To do this, we get rid of most of the isolation and assistance work found in typical programs. Rather than proactively throwing everything and the kitchen sink in every training cycle and wasting one's limited resources on a shotgun array of exercises with very minimal potential to meaningfully contribute, people focus on the big lifts that matter and represent the bulk of one's progression in any program. By freeing up this space, we can train with much higher workload and frequency on those core lifts.

So people find they get much stronger and better at performing the lifts, and depending on diet, people have a very easy time putting on muscle or retaining muscle and increasing strength base under caloric deficit. Most have found that they need a lot less assistance work than they used to believe as the body develops quite symmetrically all on it's own, and if something does come up either aesthetically or functionally it is addressed as needed.

In addition to pure utility the 5x5 also serves the purpose of education. It teaches proper program design, progression, and manipulation of key variables while doing away with the typical BBing myths concerning 1x frequency (i.e. a muscle takes exactly 7 days to recover irregardless of stress imposed) and the need for a boatload of isolation work. People learn to manage workload - the periodized version is a very simply and easy to understand introduction to dual factor theory style loading and deloading periods (i.e. produced delayed adaptation - stimulus is a block of workouts rather than stimulus and recovery workout to workout). People also learn the value of creating a training plan based on systematic progression and sketching out a more macroplan to better address their specific needs over the coming months (i.e. 5x5 for 8 weeks, transition 2 weeks, 6 weeks higher rep work, 4 weeks weak points, next....).

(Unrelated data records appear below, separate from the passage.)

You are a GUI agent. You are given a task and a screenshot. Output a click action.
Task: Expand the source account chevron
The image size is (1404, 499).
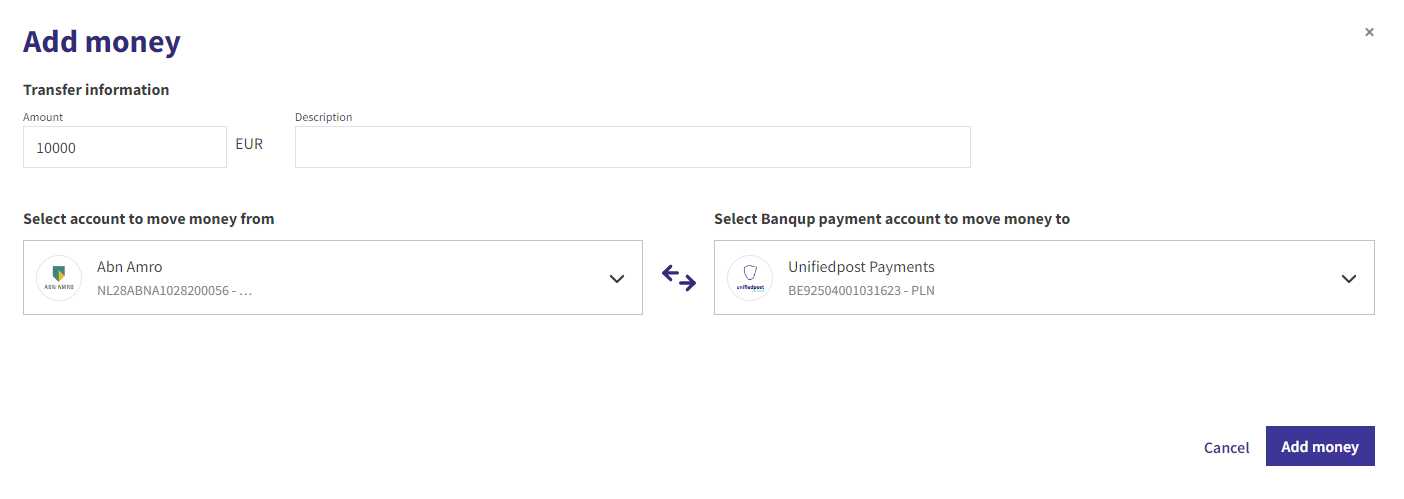tap(617, 279)
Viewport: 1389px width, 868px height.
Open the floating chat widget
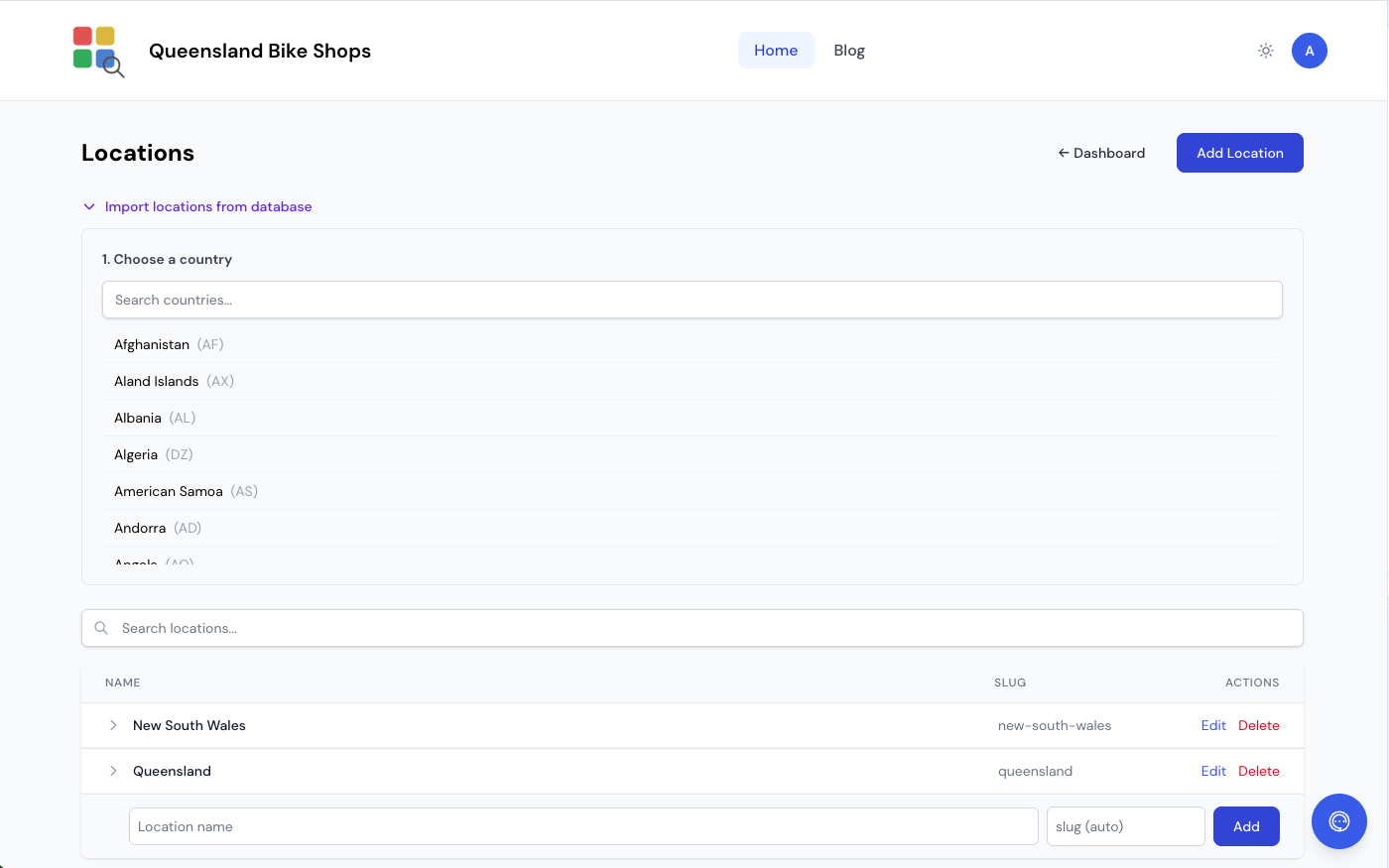[x=1338, y=821]
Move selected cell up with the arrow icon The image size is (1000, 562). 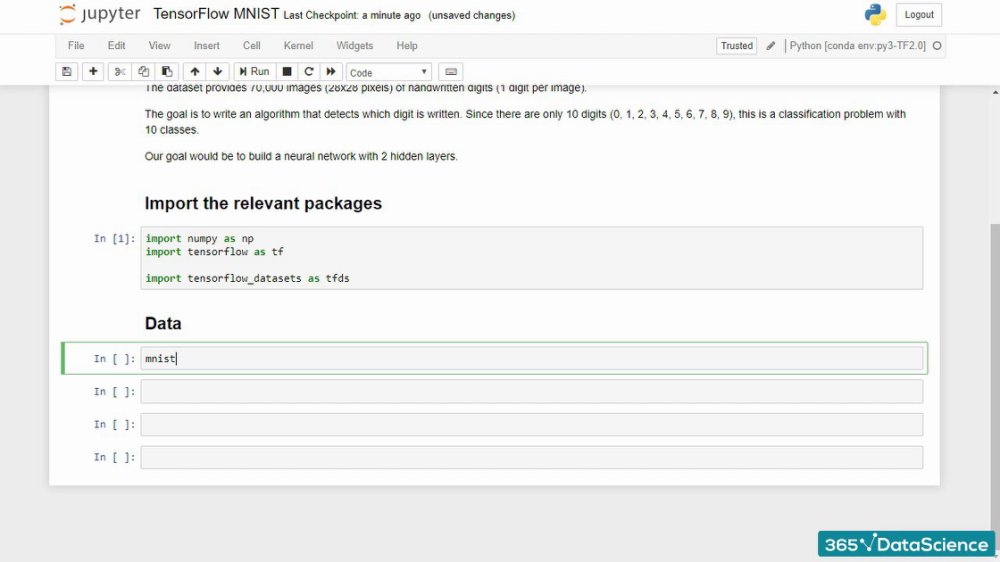pyautogui.click(x=195, y=71)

So in a rather large nutshell, that's the big picture. I don't know of anyone who hasn't been pretty pleased with results - regardless of experience level (although the program is ideally tailored to the individual's experience level - we only have 2 cookie cutters but they are a decent fit for experienced BBers). Most have continued to apply the fundementals and tried to learn more about effective program design. On the whole you see 'PR', 'weight up X lbs', and smiley faces quite a bit here - so obviously it works fairly well. Probably useful to try at least once and chances are something similar will find it's way into your macroplan at least a few times a year and make a big contribution.
 
Madcow2 said:
In addition to pure utility the 5x5 also serves the purpose of education. It teaches proper program design, progression, and manipulation of key variables while doing away with the typical BBing myths concerning 1x frequency (i.e. a muscle takes exactly 7 days to recover irregardless of stress imposed) and the need for a boatload of isolation work. People learn to manage workload - the periodized version is a very simply and easy to understand introduction to dual factor theory style loading and deloading periods (i.e. produced delayed adaptation - stimulus is a block of workouts rather than stimulus and recovery workout to workout). People also learn the value of creating a training plan based on systematic progression and sketching out a more macroplan to better address their specific needs over the coming months (i.e. 5x5 for 8 weeks, transition 2 weeks, 6 weeks higher rep work, 4 weeks weak points, next....).

This is BY FAR the BEST thing I've learned in my weightlifting "career" . . . and I just learned it over the past few months due largely to the 5x5 plan (extra special thanks to Madcow and Pendlay). I think it's much "sexier" to learn a million bodybuilding exercises and play w/ angles, etc., so people spend TONS of time picking their exercises and playing w/ rep schemes, "shocking" techniques, blah, blah, blah. But they don't pay attention AT ALL to the training variables Madcow described above. As a result, most of them (myself included) spin their wheels, doing thousands of diff't exercises at all kinds of angles etc. and barely adding a few pounds a year.

Paying attention to the variables above is a HUGE step above and beyond typical bodybuilding plans.